Problem statement :: The reply should consist of the full listing, written out exactly.

• • • • • • •

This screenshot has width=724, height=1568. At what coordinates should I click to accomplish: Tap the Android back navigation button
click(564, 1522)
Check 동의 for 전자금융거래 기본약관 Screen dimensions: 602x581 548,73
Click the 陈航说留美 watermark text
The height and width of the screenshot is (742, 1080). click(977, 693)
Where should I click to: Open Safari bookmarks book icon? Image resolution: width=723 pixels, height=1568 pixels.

• • • • • • •

Answer to the exercise ::
This screenshot has width=724, height=1568. At what coordinates should I click to accomplish: Tap the Android back navigation button
click(564, 1522)
Check 동의 for 전자금융거래 기본약관 Screen dimensions: 602x581 548,73
Click the 陈航说留美 watermark text
The height and width of the screenshot is (742, 1080). click(977, 693)
Where should I click to: Open Safari bookmarks book icon? Image resolution: width=723 pixels, height=1568 pixels.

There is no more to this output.